In Victorian times, children ate horehound candy as a cure for sore throats and coughs. The plant has a vine-like scent. It is a good remedy for diseases of the chest and lungs and has the added advantage of being a good tonic. If your cold brings on bronchitis, make a brew of horehound tea and you will find that a wine glassful three times a day is a great relief. If you mix it with a little honey, it is more pleasant to take. Black horehound is not used much in herbal practice, but it was once used as a tonic tea by country workers. Horehound, in fact, is often used by herbalists as a remedy when combined with hyssop.
Oil of hyssop is sweet scented and used in the making of some eau de colognes. It was also used by the monks when they made Chartreuse Liqueur.The plant originated in Italy, but can easily be grown in English gardens and it is a very useful plant to have handy as it is a good remedy for coughs and lung complaints. Make an infusion of 1 oz of leaves to 1 pint of water and take frequently.
Comfrey is a well known remedy for lung disorders. Put half an ounce of the crushed root in a saucepan with a pint and a half of milk and water mixed in equal parts and simmer for 20 minutes. A wine glassful will quickly ease an irritating cough. If you use only one pint of milk and water mixture the remedy will form into a jelly which also eases coughs. Grow comfrey in your garden, the root can be boiled as a vegetable and the young shoots blanched and cooked like celery.

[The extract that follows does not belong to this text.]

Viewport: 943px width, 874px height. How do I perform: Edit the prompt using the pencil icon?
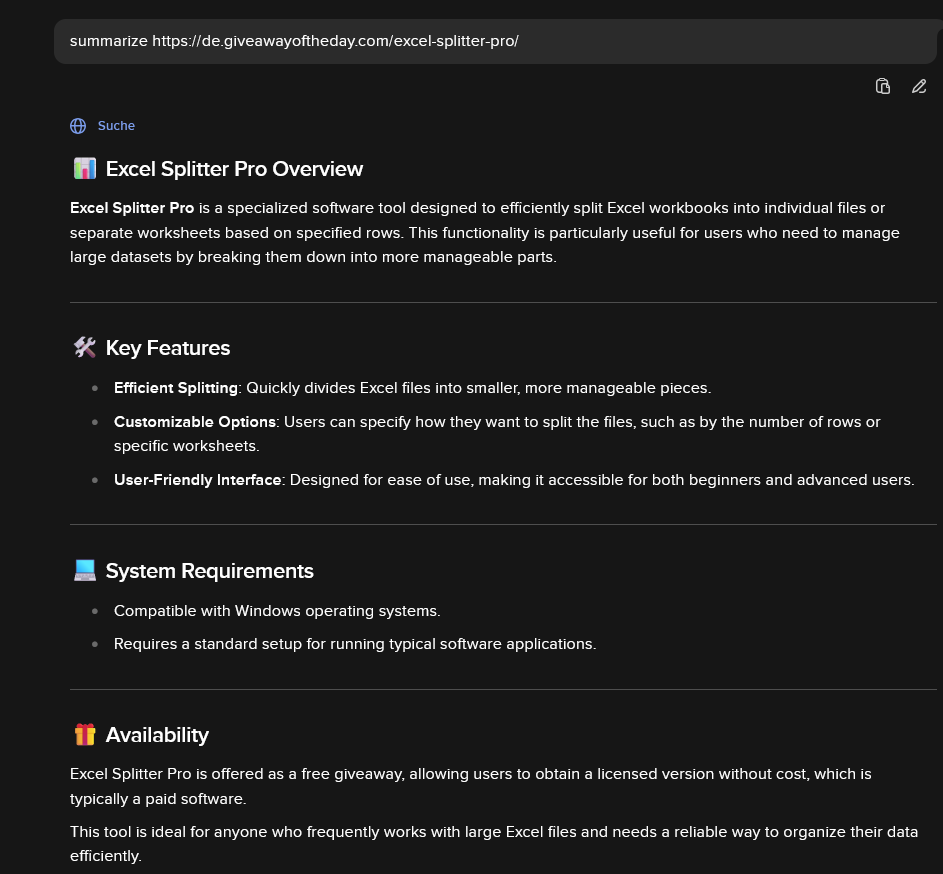point(919,86)
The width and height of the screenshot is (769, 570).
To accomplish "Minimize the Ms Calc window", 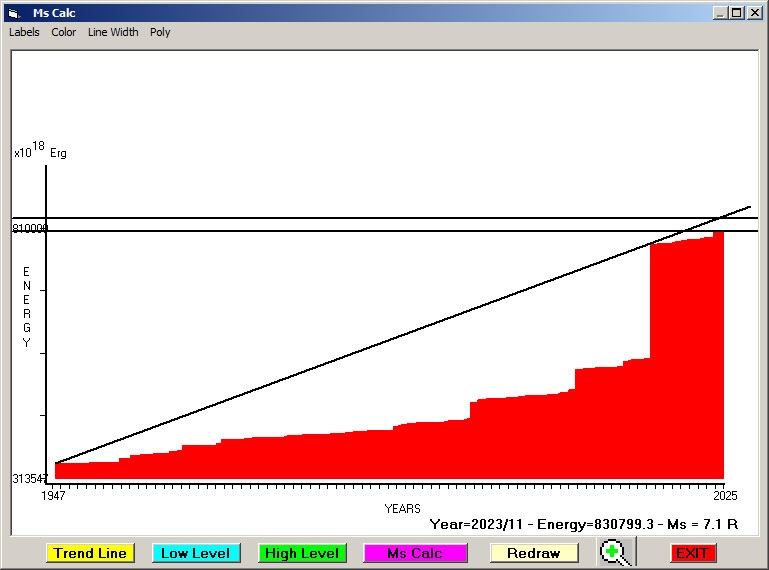I will pyautogui.click(x=720, y=13).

The coltsfoot is another wonderful remedy for coughs and colds, whooping cough and shortness of breath. It has a little yellow flower that smells of honey and blooms in February, long before the leaves which grow to enormous size. Coltsfoot grows nearly everywhere, on rubble heaps, by the side of newly-made roads, on railway banks and on coal mine tips. In fact there is a very old gypsy saying that wherever coltsfoot grows freely, coal will be found. Once it was so revered in France that a painting of a coltsfoot flower appeared on the doors of all doctors as a sign that the art of healing was practiced there. The Romanies praise this herb very highly.
A decoction of the leaves of the herb coltsfoot to a pint of boiling water is very good for colds, coughs and asthma. If you haven`t time to make a decoction when a cough is bad, use an infusion of coltsfoot and take in teacupful dose.It can be sweetened to taste with honey.

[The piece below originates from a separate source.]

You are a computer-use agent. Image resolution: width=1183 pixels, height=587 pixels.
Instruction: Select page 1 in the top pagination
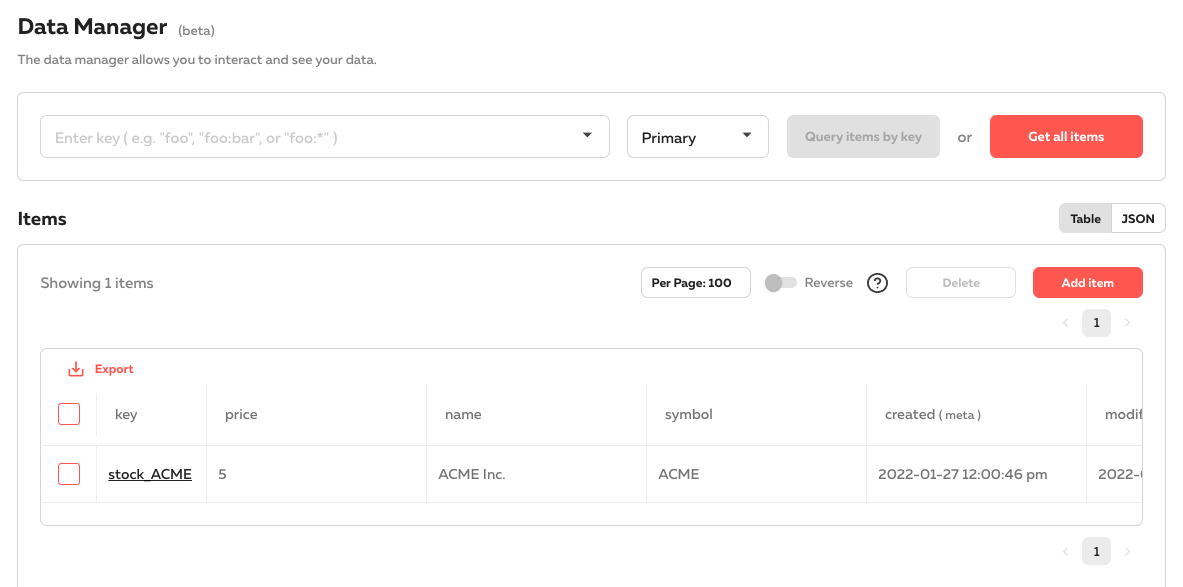coord(1096,322)
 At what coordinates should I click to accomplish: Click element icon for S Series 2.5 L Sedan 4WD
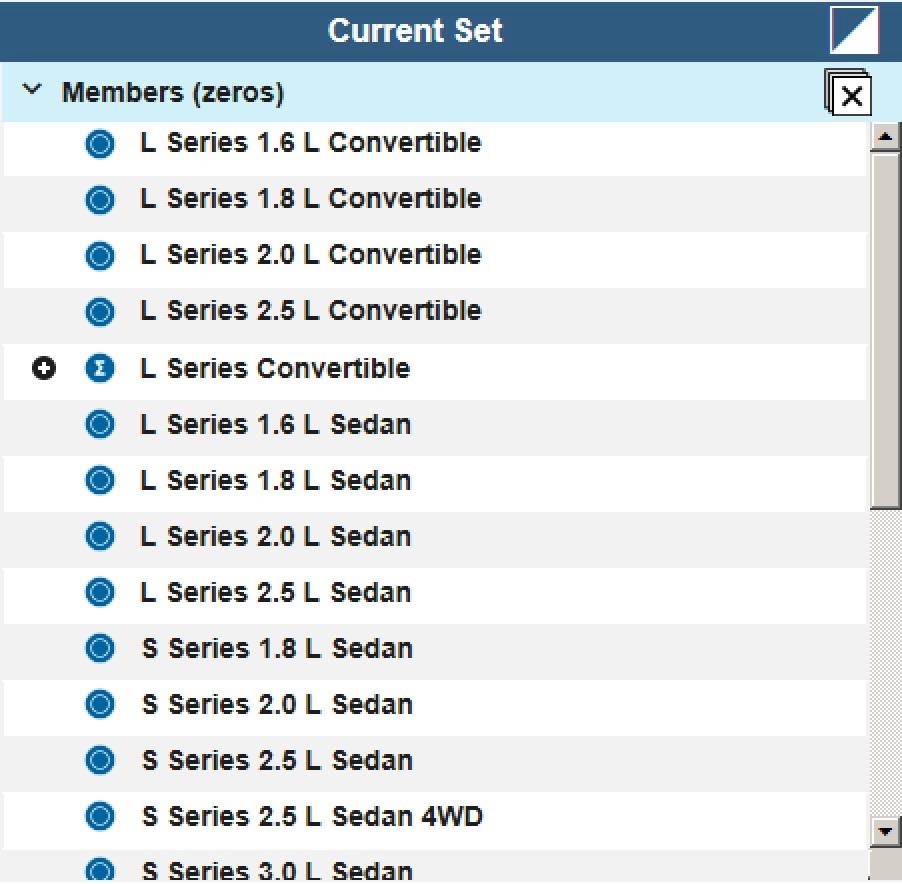coord(100,817)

Another old Romany recipe to soothe any cough is made with liquorice root, coltsfoot and lemon. Simmer 1 oz of liquorice root in 3 pints of water till it is reduced to 1 pint. Put 1 oz of coltsfoot and a sliced lemon into a jug and add the decoction. Stir well, sweeten with honey,allow to get cold, then drink as required.
If you have the hacking cough of a heavy smoker this remedy will disguise your weakness. Put two ounces of sunflower seeds into a saucepan with a quart of water, and an inch or so of whole ginger. Simmer until reduced to a pint and a half. Add sugar or honey to taste. When cold, strain. A tablespoon of whisky will help the drink to stay fresh; if it is not added, it should be made fresh every two or three days. This is an excellent decoction to relieve bronchitis or a hacking cough.